◆ DATASET:
━━━━━━━━━━

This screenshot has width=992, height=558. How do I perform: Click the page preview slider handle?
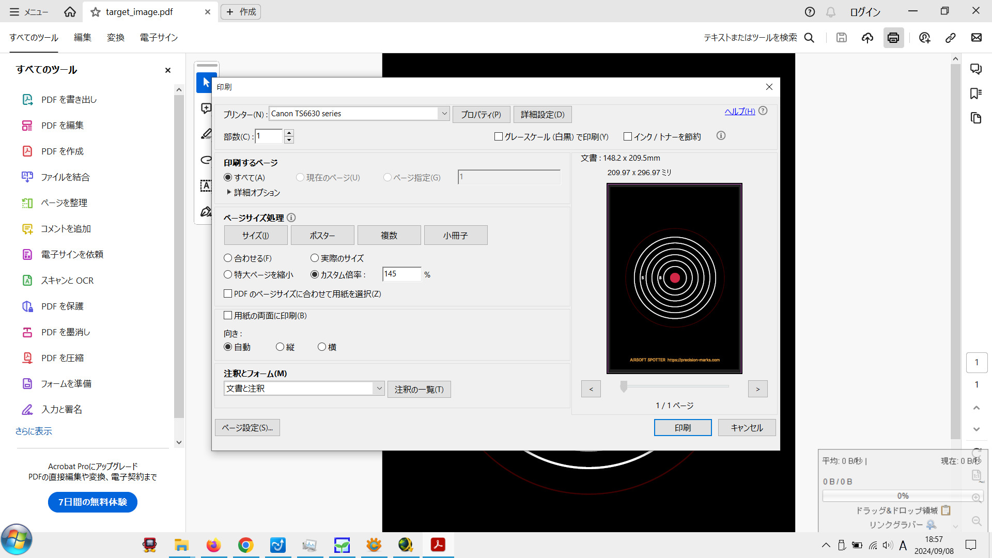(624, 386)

━━━━━━━━━━

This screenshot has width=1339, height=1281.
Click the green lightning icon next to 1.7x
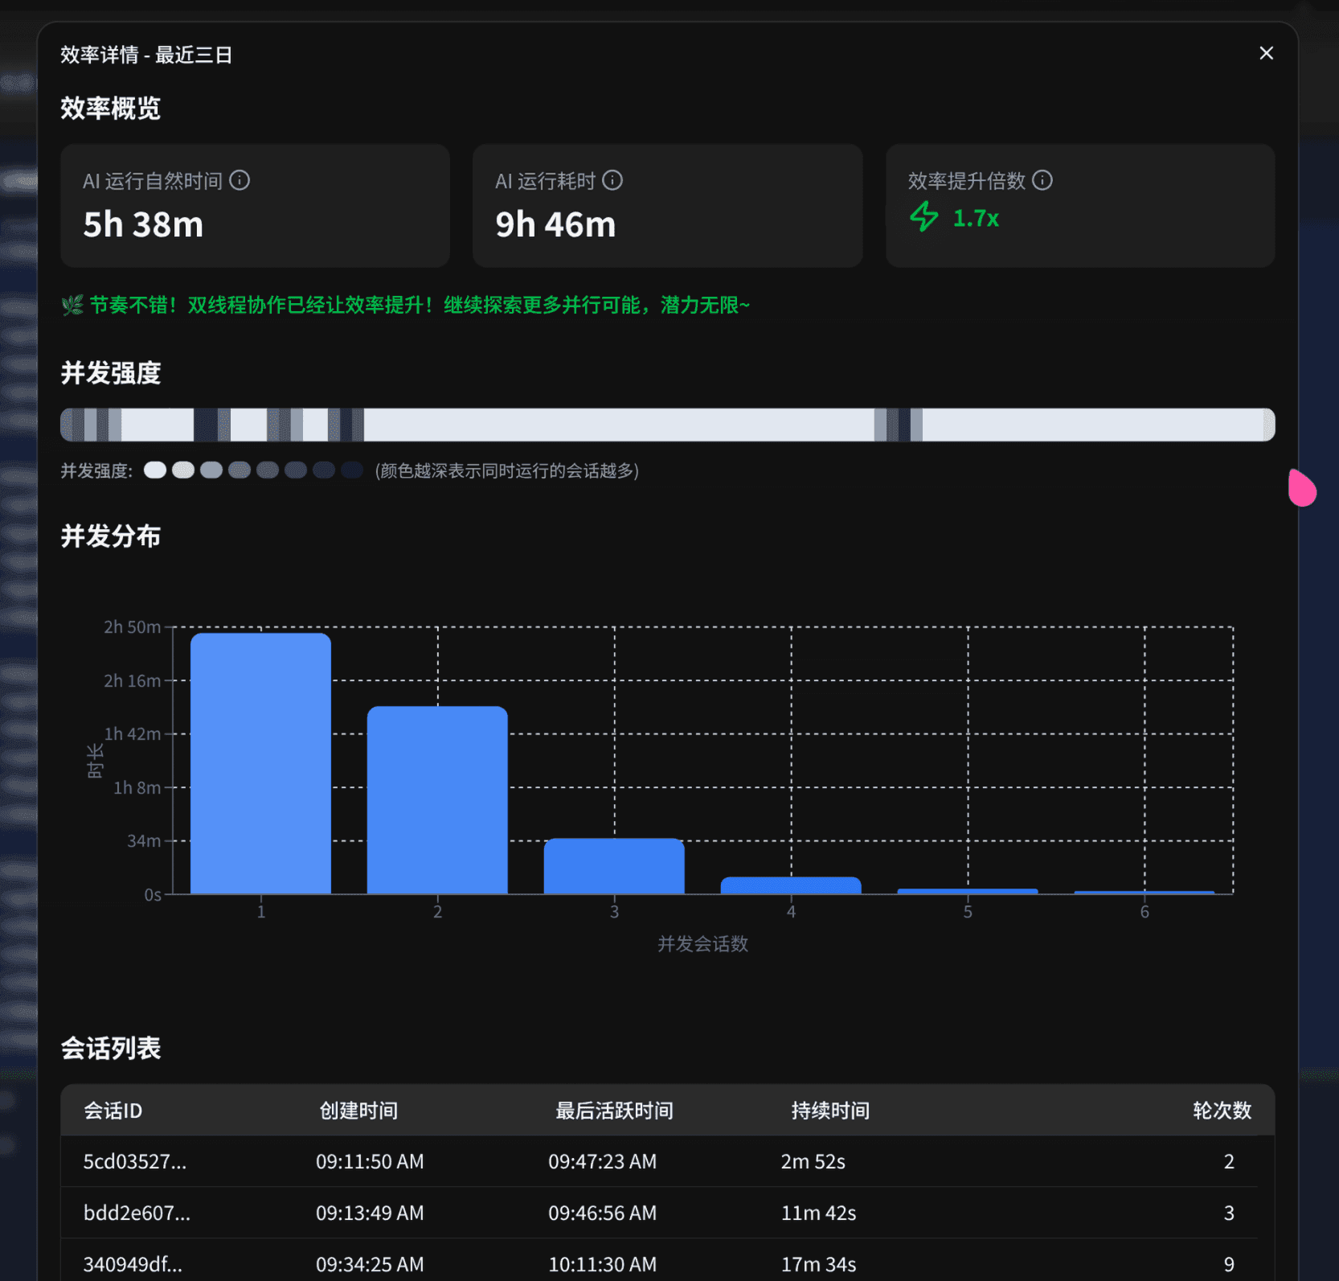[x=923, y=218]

━━━━━━━━━━

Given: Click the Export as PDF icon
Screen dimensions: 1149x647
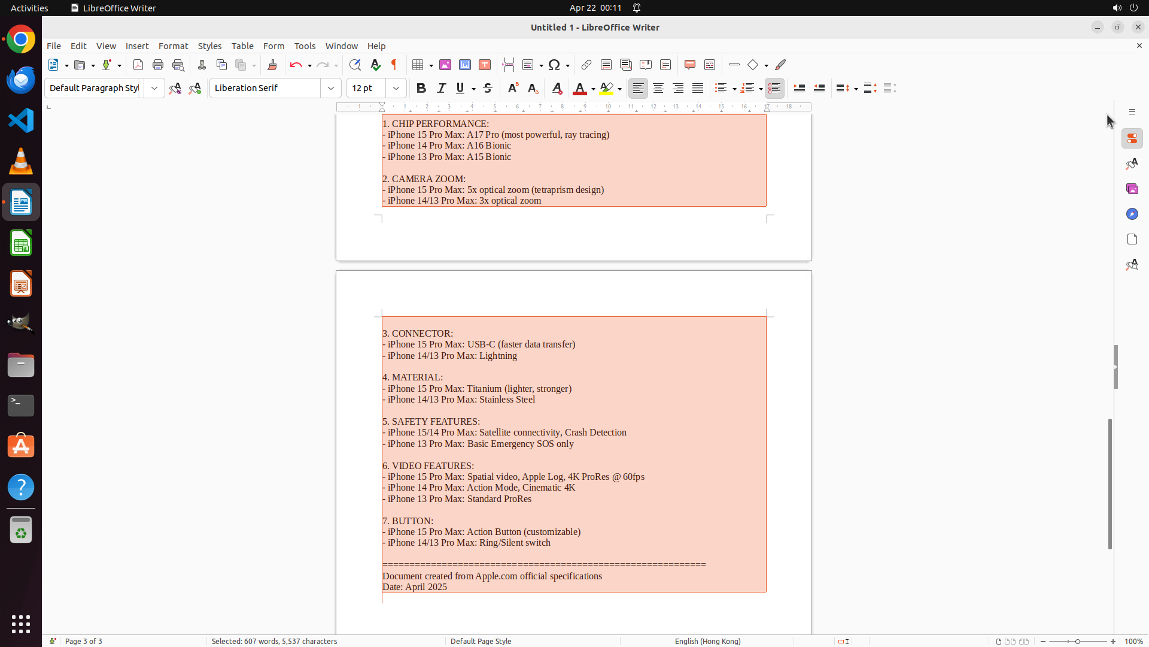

━━━━━━━━━━

◆ WORK REQUEST:
For this exercise, output exactly the lines above from the line with "Given: Click the Export as PDF icon" to the line with "Screen dimensions: 1149x647", counting both, and leave out the rest.

◆ COMPLETED TASK:
Given: Click the Export as PDF icon
Screen dimensions: 1149x647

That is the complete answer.